Selected text:
=== Begin Enclosure ===

Therapeutic targeting of epidermal growth factor receptor in human cancer: successes and limitations.

Epidermal growth factor receptor (EGFR) is one of the most commonly altered genes in human cancer by way of over-expression, amplification, and mutation. Targeted inhibition of EGFR activity suppresses signal transduction pathways which control tumor cell growth, proliferation, and resistance to apoptosis. Small molecule tyrosine kinase inhibitors and monoclonal antibodies are among the most common EGFR-targeting agents and have been used clinically for treating various malignancies. This review discusses the successes and challenges of targeting EGFR in human cancer. The genetic alterations of EGFR tend to occur more often in some solid tumors than others, as do the mechanisms of resistance to targeted inhibition. The clinical and basic science experiences with these agents thus far have important implications for the future of therapeutic targeting of EGFR.

Introduction

Epidermal growth factor receptor (EGFR), the founding member of a family of four ErbB receptor tyrosine kinases, has been a focus of intense research since its initial purification in 1982[1]. It was first implicated in cancer in 1984, when it was identified as a cellular homolog of the v-erbB Oncogene of avian erythroblastosis virus[2] and found to be amplified in A431 human carcinoma cells[3],[4]. EGFR-mediated intracellular signaling controls many of the functions required for cell growth, migration, and proliferation[5]. Not surprisingly, therefore, EGFR expression is a poor prognostic factor for cancer patients. EGFR is frequently over-expressed and/or mutated in human cancer; in fact, gain-of-function genetic alterations in EGFR are observed in up to 30% of solid tumors [6]. Indeed, certain tumor cells are dependent on EGFR signaling and thus possess an “Oncogene addiction”, which makes this receptor an attractive target for therapy[7]. These features have prompted the development of a number of drugs targeted at EGFR (Table 1), several of which are approved by the US Food and Drug Administration (FDA) and widely used, or are currently being tested for the treatment of specific malignancies[8]–[19].

=== End Enclosure ===

Problem to solve:
Rewrite the part of the EGFR text that begins at the words "Epidermal growth factor receptor (EGFR) is" and stops after "targeting of EGFR.", changing "monoclonal antibodies" to "therapeutic antibodies". The items have nothing to do with the EGFR text.

Extracted material:
=== Begin Enclosure ===

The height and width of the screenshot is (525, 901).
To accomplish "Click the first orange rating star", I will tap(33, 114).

=== End Enclosure ===
=== Begin Enclosure ===

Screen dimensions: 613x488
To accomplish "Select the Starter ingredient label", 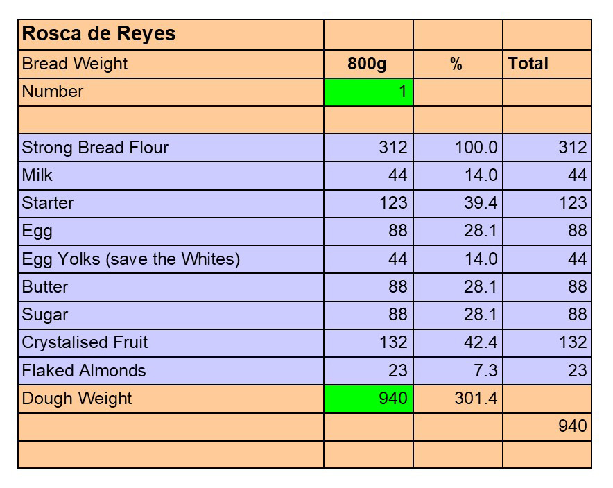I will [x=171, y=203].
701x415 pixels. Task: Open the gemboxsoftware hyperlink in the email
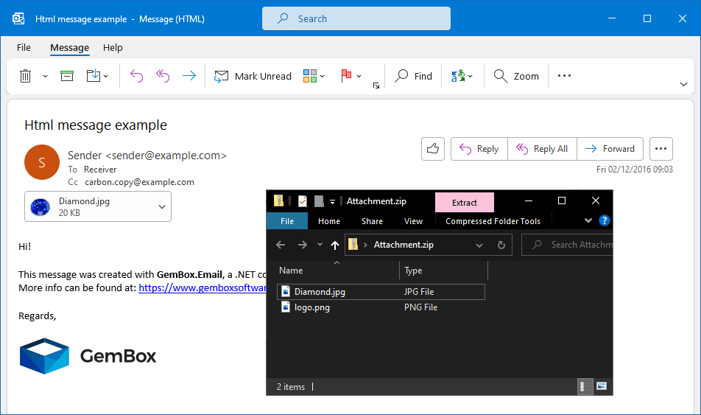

=== End Enclosure ===

Answer for this exercise:
Epidermal growth factor receptor (EGFR) is one of the most commonly altered genes in human cancer by way of over-expression, amplification, and mutation. Targeted inhibition of EGFR activity suppresses signal transduction pathways which control tumor cell growth, proliferation, and resistance to apoptosis. Small molecule tyrosine kinase inhibitors and therapeutic antibodies are among the most common EGFR-targeting agents and have been used clinically for treating various malignancies. This review discusses the successes and challenges of targeting EGFR in human cancer. The genetic alterations of EGFR tend to occur more often in some solid tumors than others, as do the mechanisms of resistance to targeted inhibition. The clinical and basic science experiences with these agents thus far have important implications for the future of therapeutic targeting of EGFR.